If basic payloads are filtered, try encoding and obfuscation:

URL Encoding: %27%20OR%20%271%27%3D%271 Double URL Encoding: %2527%2520OR%2520%25271%2527%253D%25271 Unicode Encoding: \u0027 OR \u00271\u0027=\u00271 Case Variation: ' oR '1'='1
8Confirm Exploitability

Once injection is detected, test if it can be exploited:

  • Extract database version, table names, column names
  • Retrieve sensitive data (use test data, not production data)
  • Execute system commands (create a test file, not destructive actions)
  • Demonstrate privilege escalation or authentication bypass
⚠️ Ethical Testing: Always perform injection testing in authorized environments only. Never extract real user data or execute destructive commands. Use proof-of-concept demonstrations that show the vulnerability without causing harm.
9Document Findings

For each confirmed injection vulnerability, document:

  • Exact request (URL, method, headers, body)
  • Injection payload used
  • Server response showing vulnerability
  • Type of injection (SQL, NoSQL, Command, etc.)
  • Severity assessment (based on exploitability and impact)
  • Steps to reproduce
10Recommend Mitigations

Provide specific remediation guidance:

  • Use Parameterized Queries: Never concatenate user input into queries
  • Input Validation: Whitelist acceptable input patterns
  • Output Encoding: Encode data before using in queries or commands
  • Principle of Least Privilege: Database accounts should have minimal permissions
  • Web Application Firewall (WAF): Deploy WAF rules to detect and block injection attempts
// Example: Parameterized query (secure) const query = "SELECT * FROM users WHERE id = ?"; db.execute(query, [userId]);
// BAD: String concatenation (vulnerable) const query = "SELECT * FROM users WHERE id = " + userId; db.execute(query);
Essential Penetration Testing Tools
  • Burp Suite: Comprehensive web application security testing platform with proxy, scanner, and repeater
  • Postman: API development and testing tool useful for crafting and sending test requests
  • OWASP ZAP: Free, open-source web application security scanner
  • sqlmap: Automated SQL injection detection and exploitation tool
  • curl: Command-line tool for making HTTP requests with full control over headers and body
  • Wireshark: Network protocol analyzer for examining API traffic
  • JWT.io: Tool for decoding and analyzing JSON Web Tokens

Conclusion

The OWASP API Security Top 10 provides essential guidance for identifying and mitigating the most critical API vulnerabilities.

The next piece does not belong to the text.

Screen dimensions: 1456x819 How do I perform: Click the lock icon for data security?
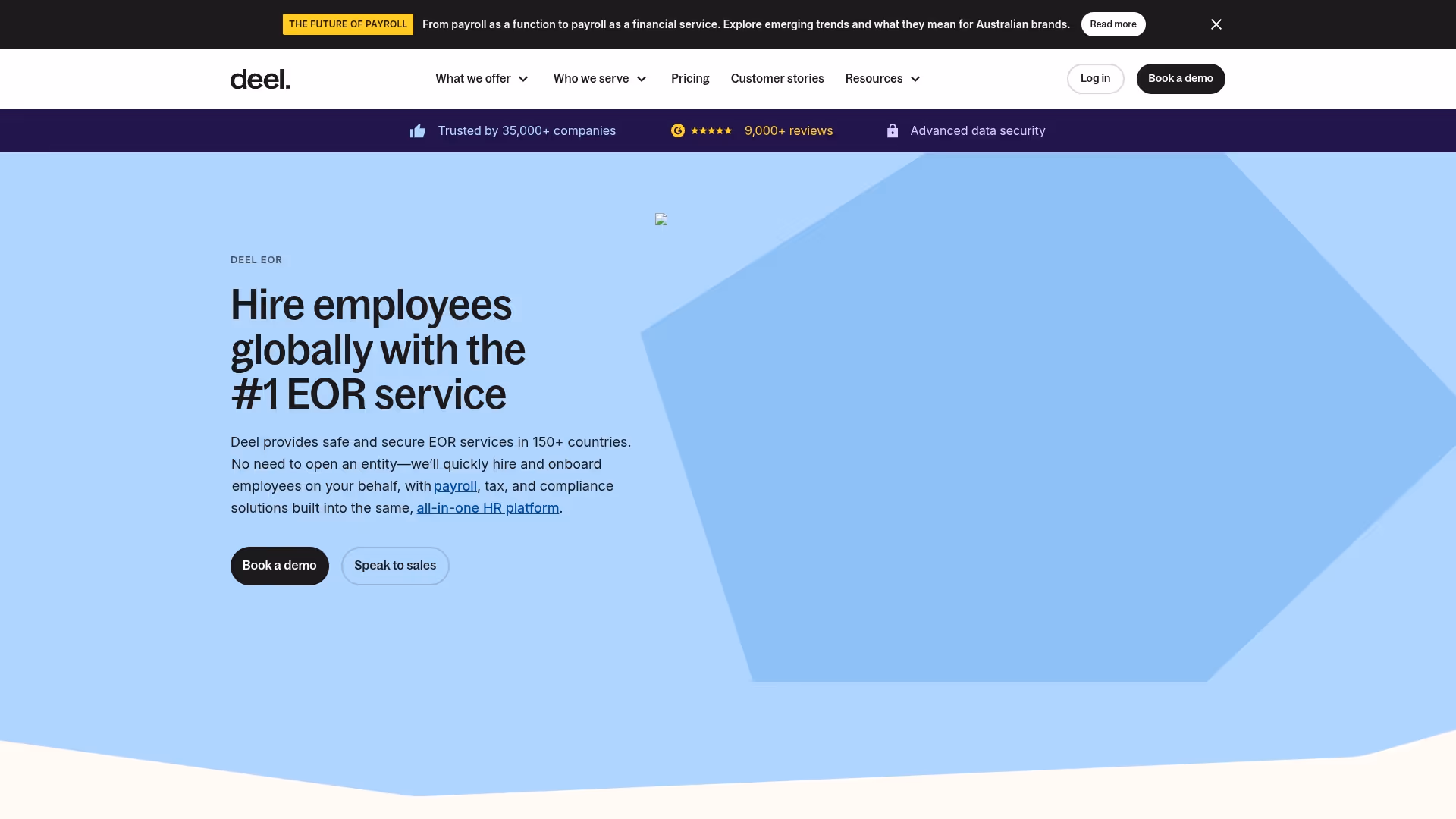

By understanding these risks and implementing proper security controls, organizations can significantly reduce their attack surface and protect sensitive data.

Key takeaways:

Important Reminder: API security is an ongoing process, not a one-time implementation. Regular security assessments, code reviews, and staying updated with the latest threats are essential for maintaining a secure API ecosystem.